Report on Free Software Free Society, 2008.



[...]

But this revolution is being threatened by monopolists who wish to control the generation and dissemination of knowledge. Venkatesh Hariharan, Eben, Mishi and Marco gave presentations on the current state of that stupid idea called software patents.


Glyn Moody says more on the same subject, with emphasis on so-called standards (which only the wealthy are permitted to support and comply with).

For if anything other than royalty-free terms are adopted, open source is effectively locked out – something that Microsoft knows full well, which is why it has pushed for “Reasonable and non-discriminatory licensing” (RAND). At first sight, this appears fair enough – after all, if it is non-discriminatory, what's not to like?

But the point is that it is not possible for free software programs to support even nominal licensing fees, since the unlimited, unchecked distribution of code makes it impossible to monitor how much should be paid.


We wrote about this subject many times before [1, 2, 3, 4, 5, 6] and Rambus is a good example of the problems involved [1, 2, 3, 4, 5, 6, 7, 8, 9, 10, 11, 12, 13, 14, 15, 16, 17]. Andy Updegrove, who is personally involved with that case, has got some new things to say about it.

This has made its stockholders particularly partisan, as its stock has risen and fallen in synchrony with its fortunes in court, and its detractors particularly irate, because they view Rambus not only as a patent troll, but also as one that has gamed the standards development process during the creation of a universally adopted SDRAM memory standard.

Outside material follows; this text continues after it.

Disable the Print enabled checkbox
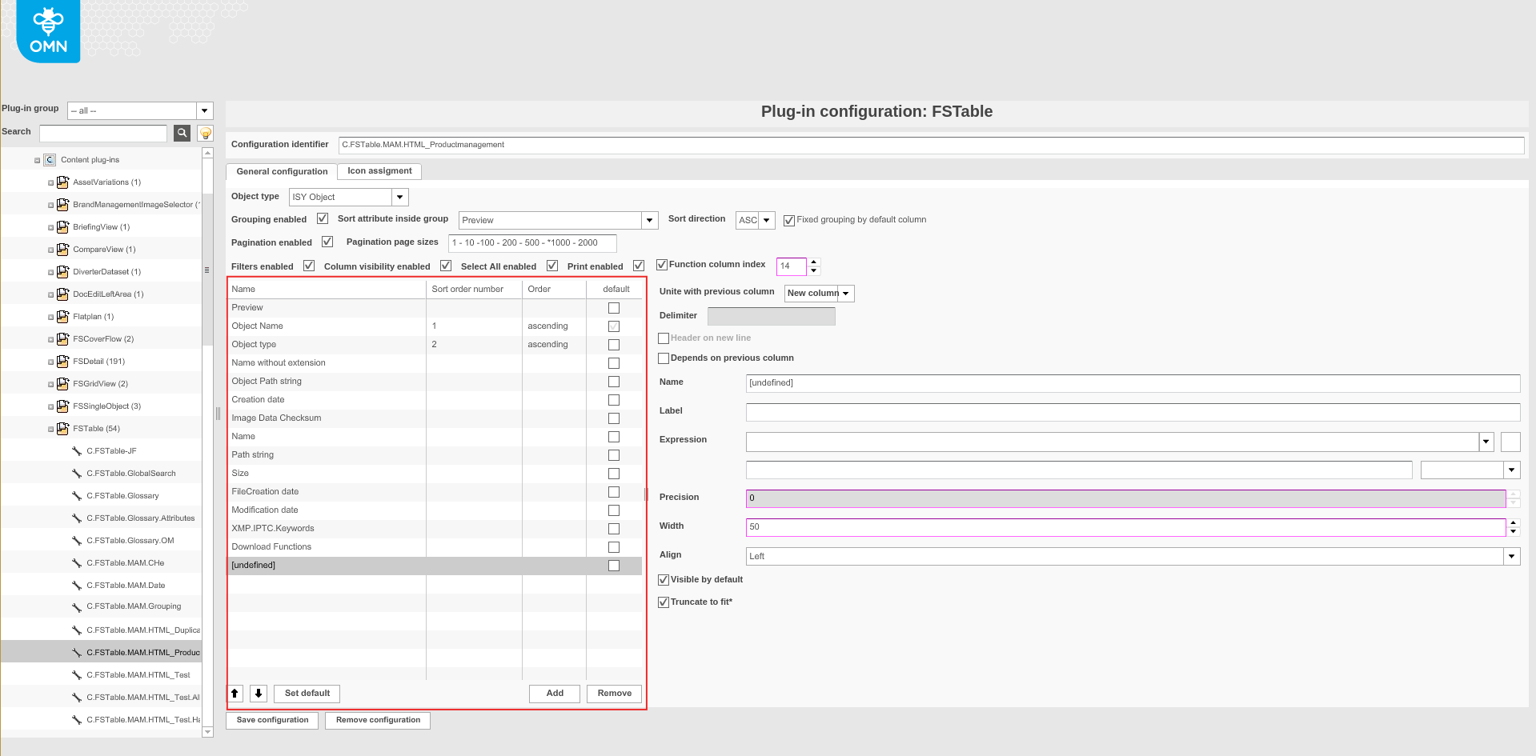pyautogui.click(x=638, y=265)
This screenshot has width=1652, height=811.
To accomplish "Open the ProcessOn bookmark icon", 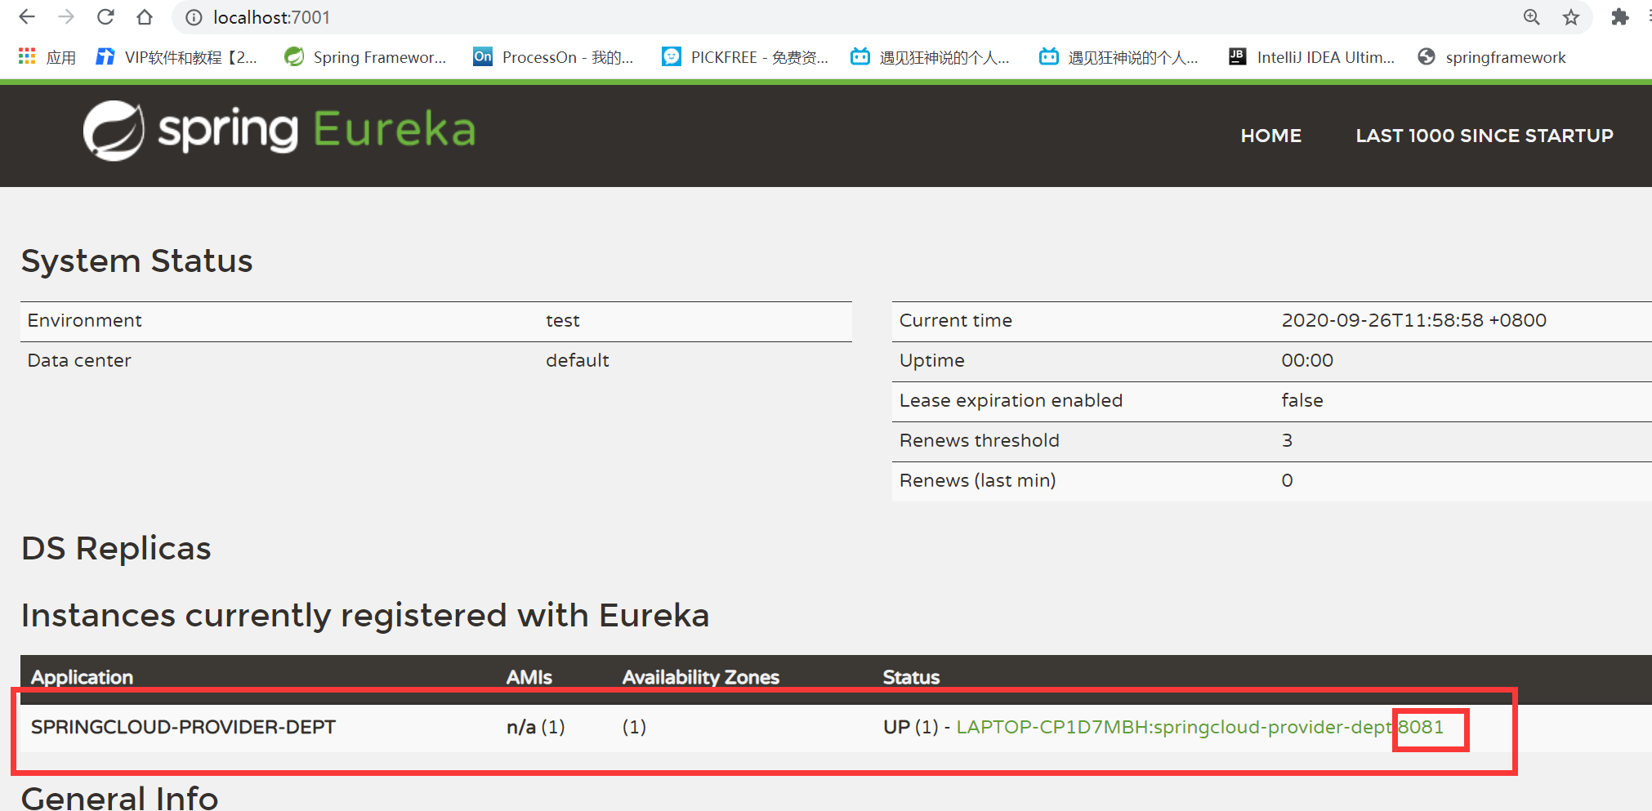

Hundreds of millions, and perhaps billions, of dollars of royalties are at stake.


Software Patents Can't Mix with Freedom



Apple's software patents definitely harm GNU/Linux [1, 2] and it turns out that a GPL violator known as VMware is doing the same thing. This might not be deliberate, but it's having the same effect. Despite the fact that VMware is a fairly new member of the Linux Foundation, this offers no peace of mind. VMware is now led by a Microsoft lackey [1, 2, 3, 4, 5, 6], who fought Microsoft's rivals in all sort of nasty ways.

Here is the seminal analysis of the latest problem, which has just become visible to non-subscribers of LWN.

On the kernel page a few weeks ago, we took a look at KSM, a technique to reduce memory usage by sharing identical pages. Currently proposed for inclusion in the mainline kernel, KSM implements a potentially useful—but not particularly new—mechanism. Unfortunately, before it can be examined on its technical merits, it may run afoul of what is essentially a political problem: software patents.


Heise gives the shorter and simpler version of this story.

A report from LWN.net suggests that there may be a patent problem with KSM, a memory management technology that is a candidate for inclusion in a future version of Linux. KSM attempts to extend the idea of sharing memory pages between processes from just managing shared libraries, to any identical memory pages, such as running multiple copies of the same program, or virtualised guest operating systems.


The threat affects KVM, which is now owned by Red Hat, the largest contributor to Linux. Quoting from the above, "The folks behind the KSM project are some of the kvm hackers from Qumranet—which is now part of Red Hat."

Well, Red Hat has already expressed its support for the Linux Defender project, which it also helps fund. From Red Hat Magazine:

“The idea is to create a defensive patent shield or no-fly zone around Linux,” says Keith Bergelt, the chief executive officer of Open Invention Network, the consortium launching the site. The core members of that group, formed in 2005, are IBM, NEC, Novell NOVL, Philips, Red Hat RHT and Sony.


We previously wrote about this initiative in [1, 2, 3, 4]. More could be done to topple the broken system rather than abide by and obey its rules.

"Fighting patents one by one will never eliminate the danger of software patents, any more than swatting mosquitoes will eliminate malaria."